# TEXT SECTION:
· · ·

One of the somewhat mind blowing features is the visual input capability, which allows users to specify any vision or language task.

This means you can now feed it documents with text, photographs, diagrams, screenshots...this is going to be incredibly powerful.

As OpenAI writes, GPT-4 exhibits similar capabilities with visual inputs as it does on text-only inputs.

Note that image inputs are not yet publicly available, but we'll definitely write an article on that when it is released. For now, here's an example they provide that shows how you can generate text ouptuts from a prompt wiht bot text and image inputs:

source

Creating your own AI assistant with GPT-4's steerability

Another key concept to know about GPT-4 is steerability, which refers to the ability to control or influence the output of the model to generate text that's more specific or aligned with a particular goal or style.

As with the ChatGPT API, Steerability is achieved with the "system" message, which allows you to customize their users experience within bounds.

Steerability refers to the ability to control or influence the output of a language model to generate text that is more specific or aligned with a particular goal or style.

The example OpenAI provides of steerability is creating an AI assistant that acts as a Socratic tutor that never gives the student the answer, but instead asks the user questions to help them learn and think for themselves:

source

Very powerful stuff.

GPT-4 Limitations

Of course GPT-4 does have its limitations, here are a few key limitations to be aware of:

  • As expected, unreliability and hallucinations of facts is still present in GPT-4.
  • That said, GPT-4 does significantly reduces hallucinations relative to previous models and scores 40% higher than the latest GPT-3.5.

· · ·

# RECORD EXTRACTS:

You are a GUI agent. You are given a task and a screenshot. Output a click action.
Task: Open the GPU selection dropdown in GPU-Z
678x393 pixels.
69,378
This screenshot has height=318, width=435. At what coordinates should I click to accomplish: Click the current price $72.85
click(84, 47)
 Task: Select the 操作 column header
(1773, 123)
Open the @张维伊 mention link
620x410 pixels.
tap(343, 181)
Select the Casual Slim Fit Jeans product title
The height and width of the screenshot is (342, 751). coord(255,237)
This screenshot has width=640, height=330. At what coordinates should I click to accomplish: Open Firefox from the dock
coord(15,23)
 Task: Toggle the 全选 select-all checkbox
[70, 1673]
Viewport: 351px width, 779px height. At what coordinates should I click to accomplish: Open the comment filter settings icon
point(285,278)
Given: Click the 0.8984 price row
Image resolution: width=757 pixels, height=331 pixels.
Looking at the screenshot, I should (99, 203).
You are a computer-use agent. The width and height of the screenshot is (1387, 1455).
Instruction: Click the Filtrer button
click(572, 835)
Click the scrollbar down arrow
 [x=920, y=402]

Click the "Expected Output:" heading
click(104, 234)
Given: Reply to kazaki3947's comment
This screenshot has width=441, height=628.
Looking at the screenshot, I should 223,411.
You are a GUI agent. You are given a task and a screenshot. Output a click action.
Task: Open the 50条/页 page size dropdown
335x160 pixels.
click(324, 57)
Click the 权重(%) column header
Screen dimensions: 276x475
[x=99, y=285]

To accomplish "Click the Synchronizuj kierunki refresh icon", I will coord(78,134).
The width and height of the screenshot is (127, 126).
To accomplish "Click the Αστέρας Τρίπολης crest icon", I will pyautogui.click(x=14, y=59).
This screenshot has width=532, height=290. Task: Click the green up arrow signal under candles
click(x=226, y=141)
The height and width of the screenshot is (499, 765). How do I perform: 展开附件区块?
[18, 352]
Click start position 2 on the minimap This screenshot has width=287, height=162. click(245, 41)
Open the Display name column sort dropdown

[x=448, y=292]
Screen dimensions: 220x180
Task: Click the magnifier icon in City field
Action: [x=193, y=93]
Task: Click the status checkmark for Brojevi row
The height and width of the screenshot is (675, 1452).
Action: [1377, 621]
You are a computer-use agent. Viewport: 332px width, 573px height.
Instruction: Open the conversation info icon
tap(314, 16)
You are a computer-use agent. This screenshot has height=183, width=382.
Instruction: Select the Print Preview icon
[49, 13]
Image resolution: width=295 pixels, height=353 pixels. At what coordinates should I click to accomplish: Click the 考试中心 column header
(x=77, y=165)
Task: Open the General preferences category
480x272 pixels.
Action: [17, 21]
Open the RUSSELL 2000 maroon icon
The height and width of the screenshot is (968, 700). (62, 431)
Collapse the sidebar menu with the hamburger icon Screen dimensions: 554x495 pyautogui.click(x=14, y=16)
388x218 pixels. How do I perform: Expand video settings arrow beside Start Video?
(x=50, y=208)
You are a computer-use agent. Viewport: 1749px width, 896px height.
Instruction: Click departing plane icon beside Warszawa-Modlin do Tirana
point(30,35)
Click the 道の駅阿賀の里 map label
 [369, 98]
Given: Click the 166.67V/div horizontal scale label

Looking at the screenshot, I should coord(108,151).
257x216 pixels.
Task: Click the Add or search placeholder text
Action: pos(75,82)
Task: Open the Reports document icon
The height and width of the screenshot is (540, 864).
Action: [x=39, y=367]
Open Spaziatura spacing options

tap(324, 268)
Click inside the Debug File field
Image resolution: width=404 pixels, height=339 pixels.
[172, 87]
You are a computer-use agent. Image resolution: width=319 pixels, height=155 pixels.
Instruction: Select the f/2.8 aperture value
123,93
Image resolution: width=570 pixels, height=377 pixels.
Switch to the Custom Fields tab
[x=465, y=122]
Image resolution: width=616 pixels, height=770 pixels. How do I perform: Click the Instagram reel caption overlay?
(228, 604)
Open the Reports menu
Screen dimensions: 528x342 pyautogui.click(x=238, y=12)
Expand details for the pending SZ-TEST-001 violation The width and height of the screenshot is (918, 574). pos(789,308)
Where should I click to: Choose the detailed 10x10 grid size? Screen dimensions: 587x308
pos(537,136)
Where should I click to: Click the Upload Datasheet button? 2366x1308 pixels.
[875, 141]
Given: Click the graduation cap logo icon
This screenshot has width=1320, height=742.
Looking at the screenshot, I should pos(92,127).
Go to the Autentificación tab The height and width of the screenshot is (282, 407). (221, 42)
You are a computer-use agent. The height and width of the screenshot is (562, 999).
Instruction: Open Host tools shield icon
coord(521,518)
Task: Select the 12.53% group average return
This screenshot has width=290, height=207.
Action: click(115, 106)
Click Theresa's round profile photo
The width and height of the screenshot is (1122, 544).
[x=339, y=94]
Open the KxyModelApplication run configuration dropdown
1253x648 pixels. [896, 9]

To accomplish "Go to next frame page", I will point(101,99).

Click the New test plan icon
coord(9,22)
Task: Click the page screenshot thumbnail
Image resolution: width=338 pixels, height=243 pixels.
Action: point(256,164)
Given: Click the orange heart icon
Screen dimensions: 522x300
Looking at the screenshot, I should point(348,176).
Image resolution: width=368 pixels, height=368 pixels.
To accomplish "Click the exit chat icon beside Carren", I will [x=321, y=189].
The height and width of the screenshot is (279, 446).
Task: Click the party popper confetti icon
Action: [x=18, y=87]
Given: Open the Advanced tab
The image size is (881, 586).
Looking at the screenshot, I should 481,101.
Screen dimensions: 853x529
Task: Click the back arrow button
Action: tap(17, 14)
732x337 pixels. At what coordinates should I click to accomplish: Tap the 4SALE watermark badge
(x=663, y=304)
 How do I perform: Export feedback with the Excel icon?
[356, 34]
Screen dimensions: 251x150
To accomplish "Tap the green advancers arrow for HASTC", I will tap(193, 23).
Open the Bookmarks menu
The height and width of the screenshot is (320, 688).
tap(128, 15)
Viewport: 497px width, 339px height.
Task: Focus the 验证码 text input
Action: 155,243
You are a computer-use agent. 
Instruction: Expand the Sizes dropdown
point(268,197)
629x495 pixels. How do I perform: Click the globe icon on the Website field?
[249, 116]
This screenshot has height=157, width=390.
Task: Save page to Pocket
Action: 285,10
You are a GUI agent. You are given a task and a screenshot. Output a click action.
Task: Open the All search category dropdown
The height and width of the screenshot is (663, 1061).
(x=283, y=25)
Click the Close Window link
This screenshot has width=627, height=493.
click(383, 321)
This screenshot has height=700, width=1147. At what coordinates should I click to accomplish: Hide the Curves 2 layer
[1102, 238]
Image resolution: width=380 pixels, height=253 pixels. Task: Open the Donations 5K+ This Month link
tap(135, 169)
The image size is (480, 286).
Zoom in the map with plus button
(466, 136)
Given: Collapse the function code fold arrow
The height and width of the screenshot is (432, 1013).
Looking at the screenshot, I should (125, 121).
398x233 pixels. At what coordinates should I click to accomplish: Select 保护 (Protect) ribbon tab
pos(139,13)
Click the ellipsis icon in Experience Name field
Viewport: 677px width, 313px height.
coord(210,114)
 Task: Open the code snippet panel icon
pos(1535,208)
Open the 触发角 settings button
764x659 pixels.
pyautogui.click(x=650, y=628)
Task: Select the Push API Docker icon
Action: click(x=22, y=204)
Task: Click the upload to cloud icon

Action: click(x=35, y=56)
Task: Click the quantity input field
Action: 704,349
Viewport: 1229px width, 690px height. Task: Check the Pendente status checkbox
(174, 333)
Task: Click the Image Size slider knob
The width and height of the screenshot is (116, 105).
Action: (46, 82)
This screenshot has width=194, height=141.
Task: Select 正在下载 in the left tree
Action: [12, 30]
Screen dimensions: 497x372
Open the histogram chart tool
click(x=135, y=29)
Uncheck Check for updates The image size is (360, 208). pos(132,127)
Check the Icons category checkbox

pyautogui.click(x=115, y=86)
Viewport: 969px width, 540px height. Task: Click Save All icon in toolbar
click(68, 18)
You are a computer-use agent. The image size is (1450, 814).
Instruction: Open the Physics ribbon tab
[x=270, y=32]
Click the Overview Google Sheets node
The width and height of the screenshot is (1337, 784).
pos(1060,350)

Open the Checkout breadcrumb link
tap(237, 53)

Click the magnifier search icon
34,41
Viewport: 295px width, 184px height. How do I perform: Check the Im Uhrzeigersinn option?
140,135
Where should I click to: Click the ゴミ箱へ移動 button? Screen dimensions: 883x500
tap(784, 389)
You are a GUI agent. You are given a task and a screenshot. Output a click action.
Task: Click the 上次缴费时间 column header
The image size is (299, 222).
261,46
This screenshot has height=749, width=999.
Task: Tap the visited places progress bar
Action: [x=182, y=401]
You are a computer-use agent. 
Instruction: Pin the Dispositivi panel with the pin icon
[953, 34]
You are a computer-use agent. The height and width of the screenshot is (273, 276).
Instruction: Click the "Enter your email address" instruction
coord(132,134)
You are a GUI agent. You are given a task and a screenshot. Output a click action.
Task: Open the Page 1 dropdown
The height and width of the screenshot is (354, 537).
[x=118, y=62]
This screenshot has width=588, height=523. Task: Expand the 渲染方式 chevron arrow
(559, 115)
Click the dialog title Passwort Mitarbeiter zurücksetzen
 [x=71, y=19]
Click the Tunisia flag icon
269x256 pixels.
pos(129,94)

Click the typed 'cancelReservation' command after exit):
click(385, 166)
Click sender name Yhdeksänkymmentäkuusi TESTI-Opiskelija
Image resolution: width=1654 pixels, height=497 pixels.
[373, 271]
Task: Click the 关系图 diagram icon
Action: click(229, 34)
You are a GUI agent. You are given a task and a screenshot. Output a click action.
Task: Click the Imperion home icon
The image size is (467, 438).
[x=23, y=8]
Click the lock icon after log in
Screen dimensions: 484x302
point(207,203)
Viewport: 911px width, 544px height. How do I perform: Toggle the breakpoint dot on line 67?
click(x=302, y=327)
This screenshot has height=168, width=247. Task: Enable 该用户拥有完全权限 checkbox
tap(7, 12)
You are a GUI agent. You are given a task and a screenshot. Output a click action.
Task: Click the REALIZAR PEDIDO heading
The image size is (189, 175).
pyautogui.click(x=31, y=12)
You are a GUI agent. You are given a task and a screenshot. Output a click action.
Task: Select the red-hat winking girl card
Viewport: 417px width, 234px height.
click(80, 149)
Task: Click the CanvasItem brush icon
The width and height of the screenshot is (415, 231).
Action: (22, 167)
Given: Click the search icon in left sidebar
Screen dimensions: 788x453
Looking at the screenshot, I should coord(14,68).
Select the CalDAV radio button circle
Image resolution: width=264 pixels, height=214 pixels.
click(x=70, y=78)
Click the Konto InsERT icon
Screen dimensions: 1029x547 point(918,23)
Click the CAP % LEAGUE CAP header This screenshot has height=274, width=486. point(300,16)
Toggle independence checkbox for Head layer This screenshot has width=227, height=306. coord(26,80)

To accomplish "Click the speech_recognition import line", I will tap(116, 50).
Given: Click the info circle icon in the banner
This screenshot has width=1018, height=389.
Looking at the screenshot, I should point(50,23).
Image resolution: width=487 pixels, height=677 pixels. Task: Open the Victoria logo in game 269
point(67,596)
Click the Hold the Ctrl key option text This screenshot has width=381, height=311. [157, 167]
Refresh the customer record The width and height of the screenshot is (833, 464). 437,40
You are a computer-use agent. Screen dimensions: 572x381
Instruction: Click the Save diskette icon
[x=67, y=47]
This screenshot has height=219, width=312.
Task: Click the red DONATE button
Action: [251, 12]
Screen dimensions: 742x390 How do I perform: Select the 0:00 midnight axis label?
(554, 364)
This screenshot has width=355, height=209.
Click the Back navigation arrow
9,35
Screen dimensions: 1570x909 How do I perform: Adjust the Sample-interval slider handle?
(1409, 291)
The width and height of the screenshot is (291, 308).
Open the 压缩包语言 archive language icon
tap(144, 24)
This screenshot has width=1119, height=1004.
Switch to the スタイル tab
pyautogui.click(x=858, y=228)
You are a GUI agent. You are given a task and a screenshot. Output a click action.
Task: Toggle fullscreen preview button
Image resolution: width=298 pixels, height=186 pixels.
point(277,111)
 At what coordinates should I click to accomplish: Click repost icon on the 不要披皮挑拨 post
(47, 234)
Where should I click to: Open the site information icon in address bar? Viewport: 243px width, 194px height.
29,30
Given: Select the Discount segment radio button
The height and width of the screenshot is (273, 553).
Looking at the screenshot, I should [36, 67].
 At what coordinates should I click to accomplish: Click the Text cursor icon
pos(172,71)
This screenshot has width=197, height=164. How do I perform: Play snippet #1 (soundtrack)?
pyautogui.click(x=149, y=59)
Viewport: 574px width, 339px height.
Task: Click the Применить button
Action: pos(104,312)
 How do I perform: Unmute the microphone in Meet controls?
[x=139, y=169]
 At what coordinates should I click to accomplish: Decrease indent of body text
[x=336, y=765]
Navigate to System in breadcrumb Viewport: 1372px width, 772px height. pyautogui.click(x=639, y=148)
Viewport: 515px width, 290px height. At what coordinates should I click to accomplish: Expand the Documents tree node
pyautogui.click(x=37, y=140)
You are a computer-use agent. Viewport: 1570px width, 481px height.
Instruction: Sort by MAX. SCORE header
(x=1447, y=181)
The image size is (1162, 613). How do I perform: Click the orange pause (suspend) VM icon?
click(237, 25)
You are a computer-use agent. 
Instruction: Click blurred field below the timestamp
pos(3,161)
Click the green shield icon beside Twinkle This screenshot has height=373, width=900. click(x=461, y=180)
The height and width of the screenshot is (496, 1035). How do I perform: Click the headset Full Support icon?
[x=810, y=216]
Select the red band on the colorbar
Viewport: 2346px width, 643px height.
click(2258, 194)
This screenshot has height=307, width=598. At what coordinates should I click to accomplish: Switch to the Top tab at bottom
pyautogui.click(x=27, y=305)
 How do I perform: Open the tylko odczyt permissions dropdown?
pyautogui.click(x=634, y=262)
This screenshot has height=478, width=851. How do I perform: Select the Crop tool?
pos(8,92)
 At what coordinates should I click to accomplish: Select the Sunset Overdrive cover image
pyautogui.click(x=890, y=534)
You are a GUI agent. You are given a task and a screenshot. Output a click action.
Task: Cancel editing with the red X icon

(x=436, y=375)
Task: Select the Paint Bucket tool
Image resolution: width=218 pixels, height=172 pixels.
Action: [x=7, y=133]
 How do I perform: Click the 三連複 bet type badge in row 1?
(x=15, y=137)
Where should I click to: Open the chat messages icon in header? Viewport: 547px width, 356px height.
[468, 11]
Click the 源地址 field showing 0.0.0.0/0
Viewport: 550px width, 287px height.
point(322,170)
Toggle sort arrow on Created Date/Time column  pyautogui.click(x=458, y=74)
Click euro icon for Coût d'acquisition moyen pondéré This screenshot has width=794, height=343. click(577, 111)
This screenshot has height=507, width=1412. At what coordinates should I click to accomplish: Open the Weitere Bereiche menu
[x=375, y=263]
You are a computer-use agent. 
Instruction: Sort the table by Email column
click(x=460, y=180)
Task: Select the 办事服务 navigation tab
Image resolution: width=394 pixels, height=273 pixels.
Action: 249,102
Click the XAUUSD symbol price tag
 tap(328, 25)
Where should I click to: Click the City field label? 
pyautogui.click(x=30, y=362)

· · ·

# TRY IT:
Pick up the GPT-4 article above after its last sentence and keep writing it.

# REPLY:
  • In terms of factual answering, OpenAI mentions they made progress on external fact-checking benchmarks like TruthfulQA.
  • GPT-4 does still have the knowledge date cutoff of any events that occurred after September 2021.

As OpenAI summarizes well, in many cases LLMs should be human-reviewed for accuracy and reliability:

Great care should be taken when using language model outputs, particularly in high-stakes contexts, with the exact protocol (such as human review, grounding with additional context, or avoiding high-stakes uses altogether) matching the needs of a specific use-case.

Mitigating risk with GPT-4

Finally, OpenAI highlights a few ways that they've been working to make GPT-4 safe, although it does still pose similar risks as previous models, such as

  • generating harmful advice
  • buggy code
  • or, inaccurate information,

As they write:

Overall, our model-level interventions increase the difficulty of eliciting bad behavior but doing so is still possible.

Summary: GPT-4 Release

In summary, the fact that GPT-4 scores in the top 10% of a simulated bar exam vs. the bottom 10% with GPT-3.5 is mind blowing enough.

Add on the image and text prompt input capability and this is one of the most exciting developments we've seen since...at least last week.

As soon as I get API access I'll write an article on how to start working with GPT-4, until then you can check out a few relevant resources below.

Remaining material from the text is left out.